Oelkers stellte dem deutschen, stark an der Administration aufgehängten System das kleinformatig-föderalistisch organisierte System der Schweiz gegenüber. Die Reaktionen auf die Bildungsdiskussion in der Schweiz fanden im Gegensatz zu Deutschland verhalten statt. Man hat gesehen, dass es bestimmte Schwachpunkte gibt, und man hat versucht, mittelfristig etwas zu unternehmen.

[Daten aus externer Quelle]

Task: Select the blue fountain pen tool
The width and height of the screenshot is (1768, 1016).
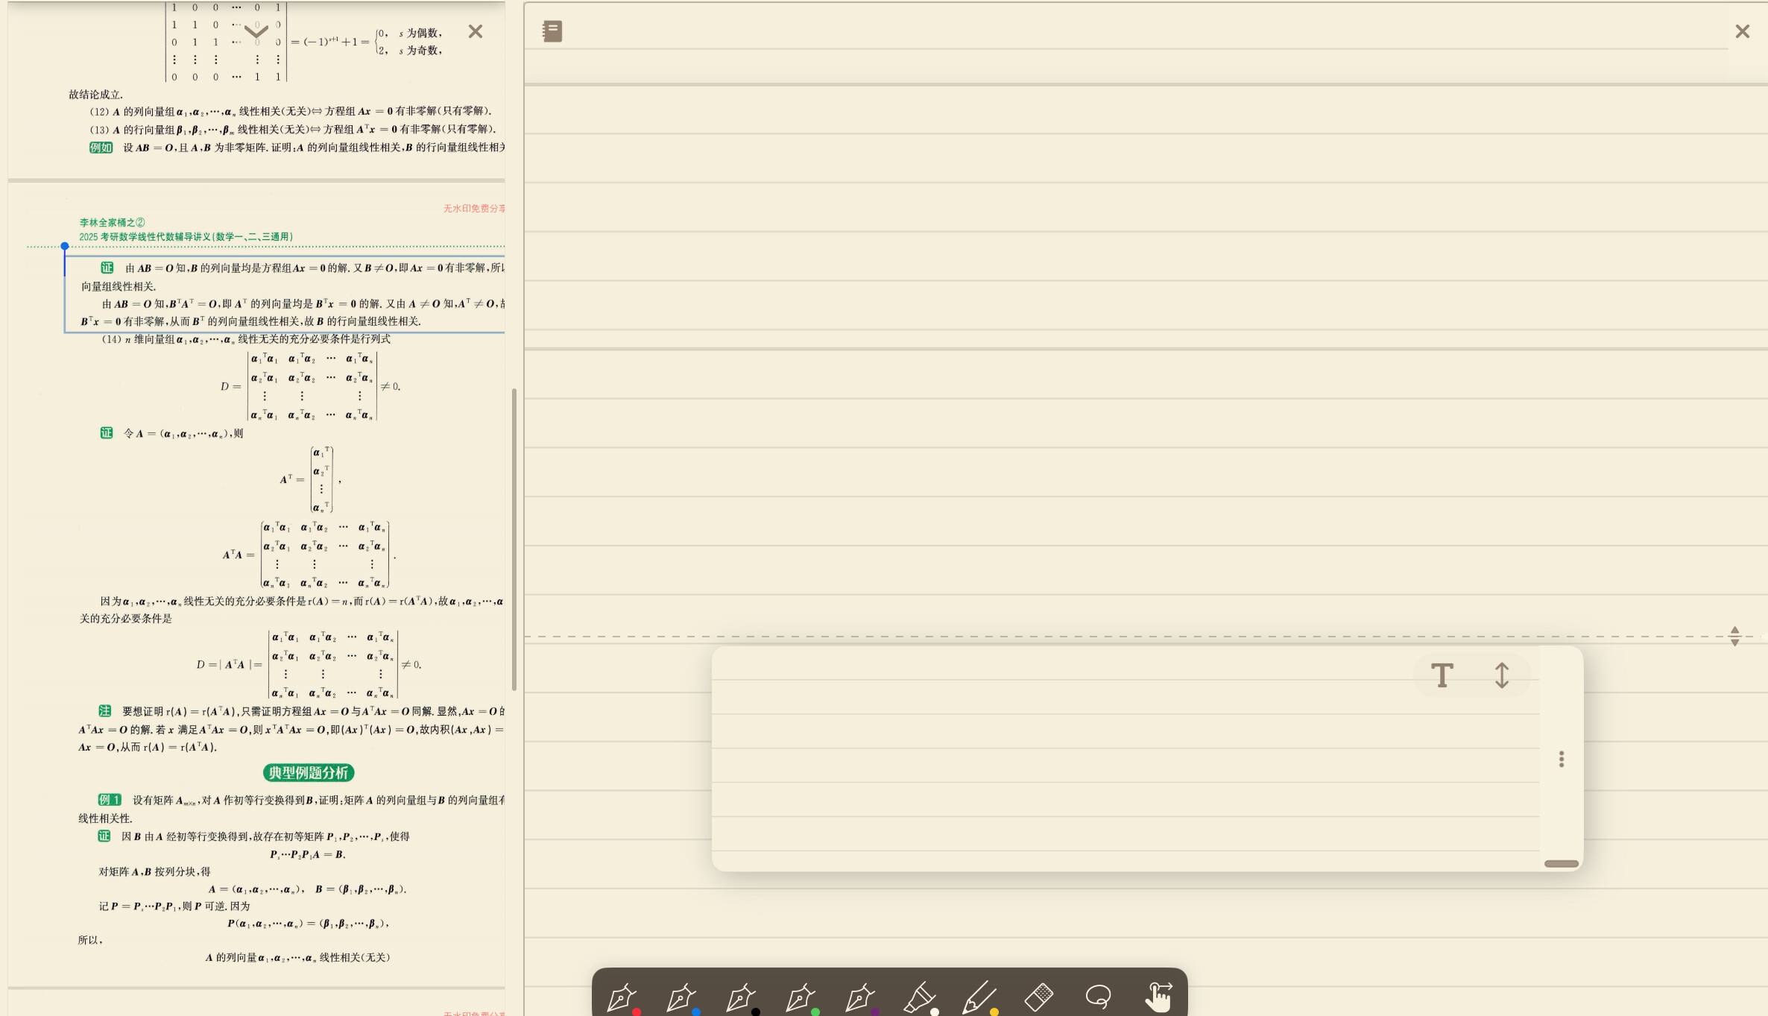Action: (x=682, y=997)
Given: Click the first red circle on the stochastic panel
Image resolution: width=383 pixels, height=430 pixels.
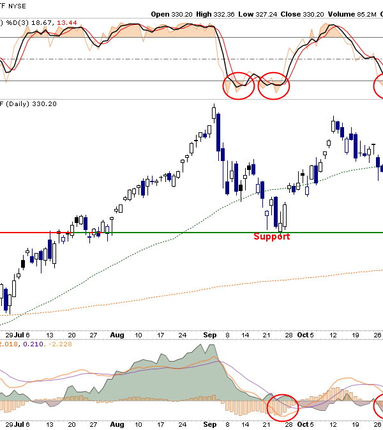Looking at the screenshot, I should (239, 84).
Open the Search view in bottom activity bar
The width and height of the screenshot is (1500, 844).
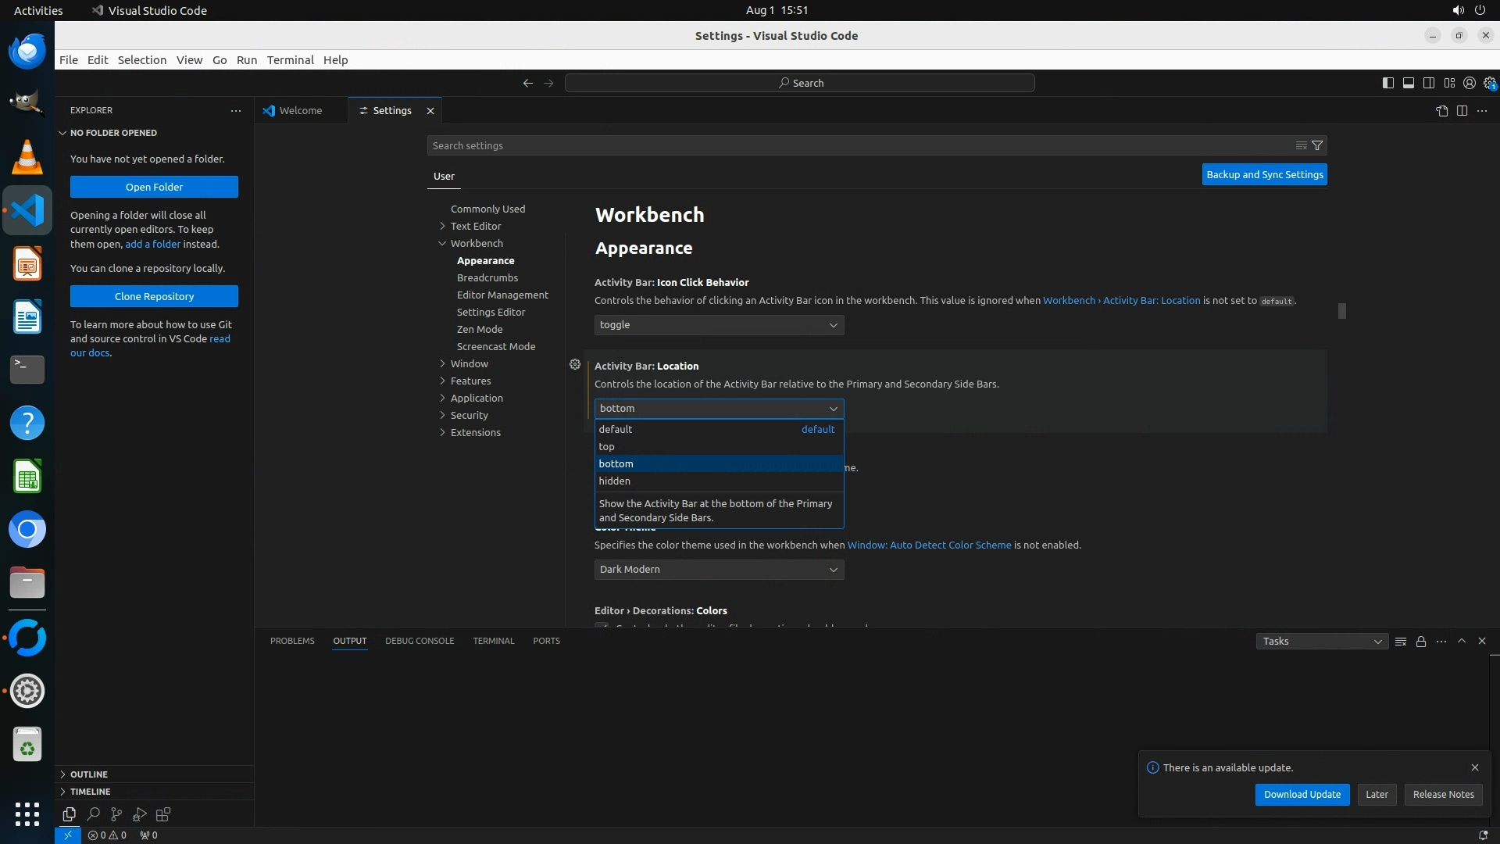coord(93,814)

Wie soll jedoch die künftige Entwicklung der akademischen Lehre aussehen? Zunächst stellte Oelkers ernüchternd fest, dass die Frage, wie die Qualität der Lehre verbessert werden kann, ein internationales Thema ist, , das heute in zahlreichen Publikationen und Internetkommentaren weltweit  diskutiert wird. Offenbar ist die Unzufriedenheit nicht nur an angelsächsischen Universitäten groß, ohne dass so recht klar wäre, wie der Zustand verändert werden kann. Es gibt keine  wirklichen Anreize, die Reputation der Dozierenden hängt von den Forschungserfolgen und den Publikationen in Review-Zeitschriften, vermehrt auch von den eingeworbenen Drittmitteln, nicht von den Leistungen und Erfolgen in der Lehre, ab.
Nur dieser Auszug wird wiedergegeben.